Uniform spheroidal nanoassemblies of magnetite using Tween surfactants: influence of surfactant structure on the morphology and electrochemical performance

Abstract

We report solvothermal synthesis of uniform spheroidal nanoassemblies of magnetite (Fe₃O₄) in ethylene glycol medium by using polyethoxylated surfactants viz. Tween 80 and Tween 20, having oleyl (18 carbon) and lauryl (12 carbon) hydrophobic tails, respectively as structure directing agents. Uniform nanoassemblies could be obtained only in a narrow range of water content in the reaction medium (between 20 and 50 ppt). Outside this window, heterogeneous assemblies were obtained. Within the optimized water content regime, varying the water content allowed easy modulation of assembly dimensions between 80 and 200 nm. Under similar synthetic conditions, Tween 80 yielded smaller nanoassemblies having larger crystalline domain sizes when compared to Tween 20. Dynamic light scattering (DLS) confirmed the dimensional uniformity and stability of these assemblies in ethanol dispersions.
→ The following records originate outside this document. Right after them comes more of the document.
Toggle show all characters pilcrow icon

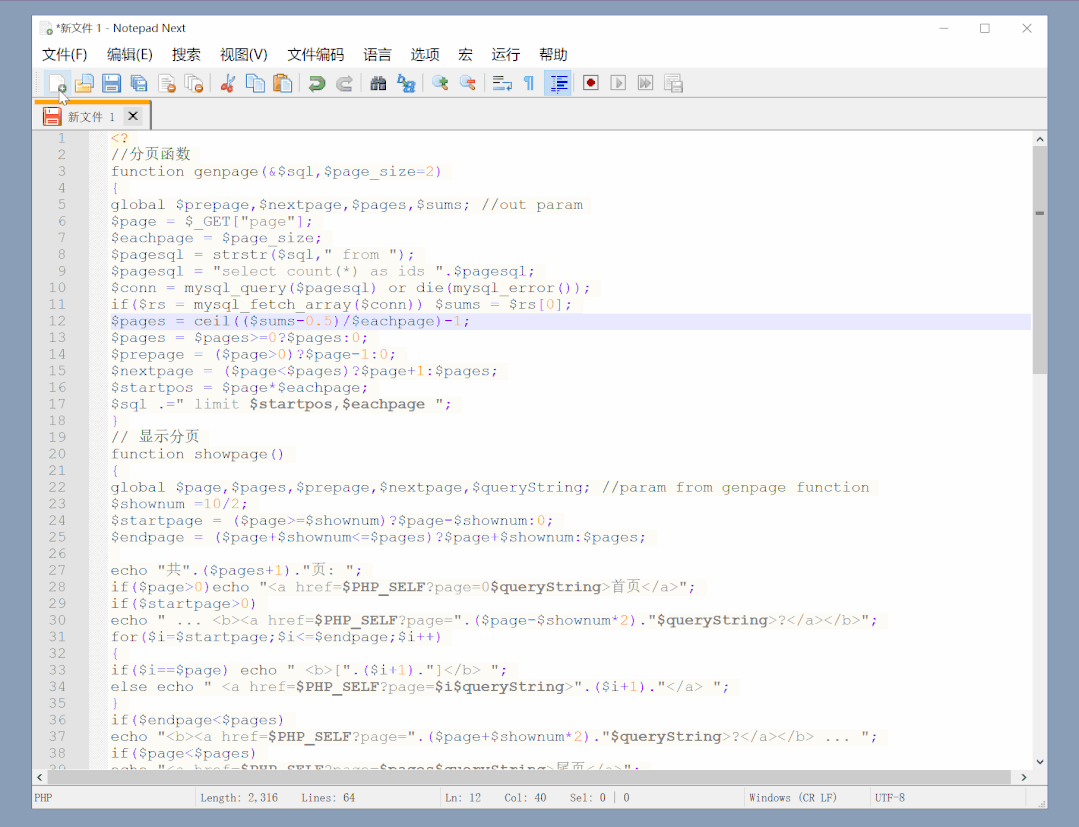tap(529, 84)
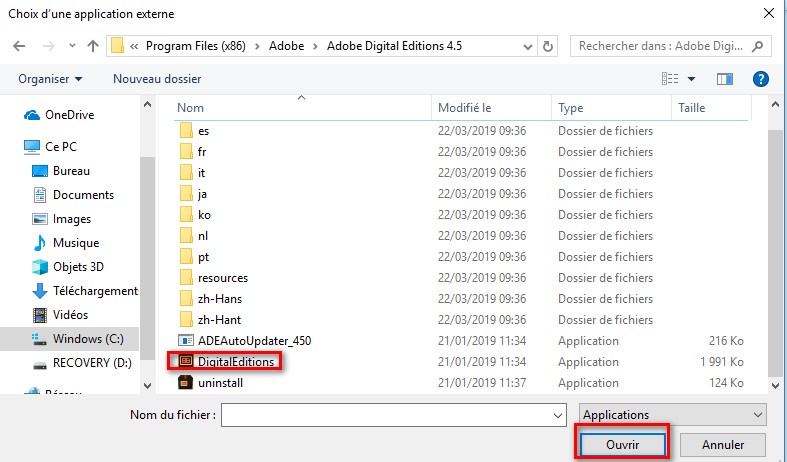Click the refresh button in address bar
This screenshot has width=787, height=462.
click(x=548, y=46)
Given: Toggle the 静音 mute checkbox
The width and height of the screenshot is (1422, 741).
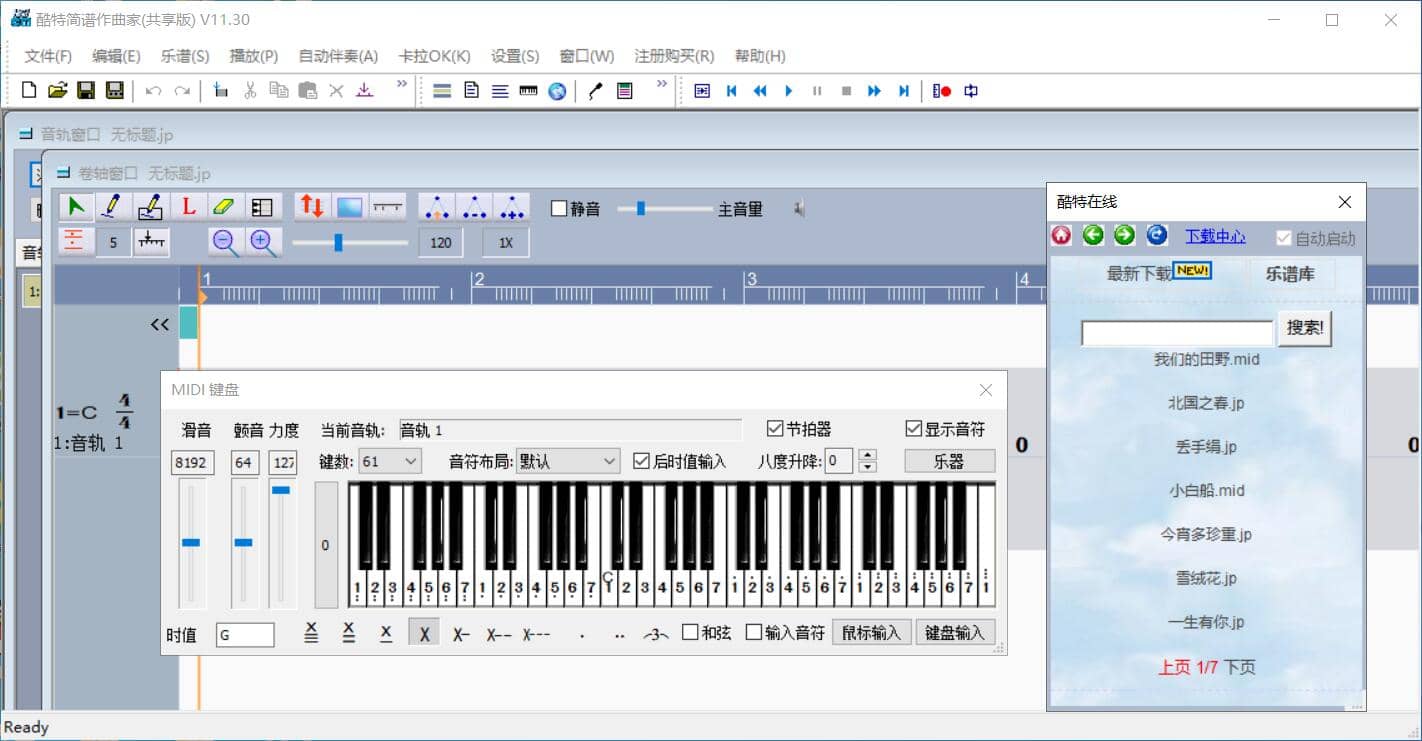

High resolution scanning electron microscopy (HRSEM) showed the presence of smaller nanoparticles within each assembly while transmission electron microscopy (TEM) revealed the densely packed internal architecture of these assemblies. Powder X-ray diffraction (PXRD) confirmed that the nanoassemblies were exclusively composed of the magnetite phase. The size of crystalline domains present within the nanoassemblies (as determined by the Scherrer equation) could be varied from ∼10 to 25 nm based on synthetic conditions employed. Formation of small nanoparticles precludes the assembly formation that requires ≥8 h to mature. Magnetic measurements revealed very high saturation magnetization values even at room temperature, as well as hysteresis behavior for all the nanoassemblies. Electrochemical measurements showed that Tween 20 derived samples had the highest specific capacitance of 75 F g⁻¹ and their performance was also more stable in cyclic tests compared to Tween 80 derived materials. This is attributed to the greater physical stability of Tween 20 derived nanoassemblies over Tween 80 derived assemblies, as indicated by SEM studies.